**Exercise:** Print the whole listing again, exactly as it stands.

**Material provided:**
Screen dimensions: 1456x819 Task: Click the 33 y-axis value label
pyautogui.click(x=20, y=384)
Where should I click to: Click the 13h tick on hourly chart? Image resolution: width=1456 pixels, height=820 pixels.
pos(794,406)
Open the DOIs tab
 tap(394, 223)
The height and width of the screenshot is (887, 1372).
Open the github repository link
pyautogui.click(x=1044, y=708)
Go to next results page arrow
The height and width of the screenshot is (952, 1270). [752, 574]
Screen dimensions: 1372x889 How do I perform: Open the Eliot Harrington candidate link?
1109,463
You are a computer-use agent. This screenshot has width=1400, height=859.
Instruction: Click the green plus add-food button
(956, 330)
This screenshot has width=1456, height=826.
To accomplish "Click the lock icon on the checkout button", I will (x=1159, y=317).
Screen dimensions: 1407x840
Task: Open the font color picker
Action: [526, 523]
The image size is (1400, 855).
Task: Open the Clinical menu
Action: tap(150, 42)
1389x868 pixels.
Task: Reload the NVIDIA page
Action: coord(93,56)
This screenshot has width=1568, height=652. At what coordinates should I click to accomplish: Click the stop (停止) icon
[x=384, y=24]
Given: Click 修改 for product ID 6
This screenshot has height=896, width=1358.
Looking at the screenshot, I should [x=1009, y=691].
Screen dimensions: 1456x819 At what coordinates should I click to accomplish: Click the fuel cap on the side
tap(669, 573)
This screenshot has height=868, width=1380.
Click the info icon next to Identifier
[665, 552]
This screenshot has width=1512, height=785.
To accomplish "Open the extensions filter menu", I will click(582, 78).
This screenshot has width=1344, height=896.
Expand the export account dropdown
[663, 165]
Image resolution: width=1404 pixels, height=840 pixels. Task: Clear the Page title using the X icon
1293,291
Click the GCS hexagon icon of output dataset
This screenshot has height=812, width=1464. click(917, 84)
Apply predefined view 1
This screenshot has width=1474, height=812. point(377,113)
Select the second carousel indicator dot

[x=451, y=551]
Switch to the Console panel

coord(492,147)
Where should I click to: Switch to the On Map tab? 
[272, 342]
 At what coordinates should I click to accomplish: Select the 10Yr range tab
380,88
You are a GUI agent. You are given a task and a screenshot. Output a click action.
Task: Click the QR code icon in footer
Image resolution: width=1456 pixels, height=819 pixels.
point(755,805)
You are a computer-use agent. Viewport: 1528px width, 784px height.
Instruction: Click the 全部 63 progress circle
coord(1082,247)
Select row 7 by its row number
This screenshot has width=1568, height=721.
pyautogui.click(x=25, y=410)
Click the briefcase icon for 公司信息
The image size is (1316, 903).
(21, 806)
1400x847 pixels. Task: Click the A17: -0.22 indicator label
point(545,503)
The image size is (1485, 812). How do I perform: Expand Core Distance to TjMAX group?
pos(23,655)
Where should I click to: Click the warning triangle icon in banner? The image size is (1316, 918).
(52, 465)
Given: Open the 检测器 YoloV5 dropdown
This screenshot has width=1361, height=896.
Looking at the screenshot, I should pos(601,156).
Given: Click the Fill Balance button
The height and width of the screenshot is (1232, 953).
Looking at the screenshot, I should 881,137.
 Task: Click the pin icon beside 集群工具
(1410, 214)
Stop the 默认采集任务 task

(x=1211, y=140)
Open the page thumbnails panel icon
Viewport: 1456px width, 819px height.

**Response box:**
Screen dimensions: 1456x819 Task: Click the 33 y-axis value label
pyautogui.click(x=20, y=384)
Where should I click to: Click the 13h tick on hourly chart? Image resolution: width=1456 pixels, height=820 pixels.
pos(794,406)
Open the DOIs tab
 tap(394, 223)
The height and width of the screenshot is (887, 1372).
Open the github repository link
pyautogui.click(x=1044, y=708)
Go to next results page arrow
The height and width of the screenshot is (952, 1270). [752, 574]
Screen dimensions: 1372x889 How do I perform: Open the Eliot Harrington candidate link?
1109,463
You are a computer-use agent. This screenshot has width=1400, height=859.
Instruction: Click the green plus add-food button
(956, 330)
This screenshot has width=1456, height=826.
To accomplish "Click the lock icon on the checkout button", I will (x=1159, y=317).
Screen dimensions: 1407x840
Task: Open the font color picker
Action: [526, 523]
The image size is (1400, 855).
Task: Open the Clinical menu
Action: tap(150, 42)
1389x868 pixels.
Task: Reload the NVIDIA page
Action: coord(93,56)
This screenshot has width=1568, height=652. At what coordinates should I click to accomplish: Click the stop (停止) icon
[x=384, y=24]
Given: Click 修改 for product ID 6
This screenshot has height=896, width=1358.
Looking at the screenshot, I should [x=1009, y=691].
Screen dimensions: 1456x819 At what coordinates should I click to accomplish: Click the fuel cap on the side
tap(669, 573)
This screenshot has height=868, width=1380.
Click the info icon next to Identifier
[665, 552]
This screenshot has width=1512, height=785.
To accomplish "Open the extensions filter menu", I will click(582, 78).
This screenshot has width=1344, height=896.
Expand the export account dropdown
[663, 165]
Image resolution: width=1404 pixels, height=840 pixels. Task: Clear the Page title using the X icon
1293,291
Click the GCS hexagon icon of output dataset
This screenshot has height=812, width=1464. click(917, 84)
Apply predefined view 1
This screenshot has width=1474, height=812. point(377,113)
Select the second carousel indicator dot

[x=451, y=551]
Switch to the Console panel

coord(492,147)
Where should I click to: Switch to the On Map tab? 
[272, 342]
 At what coordinates should I click to accomplish: Select the 10Yr range tab
380,88
You are a GUI agent. You are given a task and a screenshot. Output a click action.
Task: Click the QR code icon in footer
Image resolution: width=1456 pixels, height=819 pixels.
point(755,805)
You are a computer-use agent. Viewport: 1528px width, 784px height.
Instruction: Click the 全部 63 progress circle
coord(1082,247)
Select row 7 by its row number
This screenshot has width=1568, height=721.
pyautogui.click(x=25, y=410)
Click the briefcase icon for 公司信息
The image size is (1316, 903).
(21, 806)
1400x847 pixels. Task: Click the A17: -0.22 indicator label
point(545,503)
The image size is (1485, 812). How do I perform: Expand Core Distance to TjMAX group?
pos(23,655)
Where should I click to: Click the warning triangle icon in banner? The image size is (1316, 918).
(52, 465)
Given: Open the 检测器 YoloV5 dropdown
This screenshot has width=1361, height=896.
Looking at the screenshot, I should pos(601,156).
Given: Click the Fill Balance button
The height and width of the screenshot is (1232, 953).
Looking at the screenshot, I should 881,137.
 Task: Click the pin icon beside 集群工具
(1410, 214)
Stop the 默认采集任务 task

(x=1211, y=140)
Open the page thumbnails panel icon
Viewport: 1456px width, 819px height.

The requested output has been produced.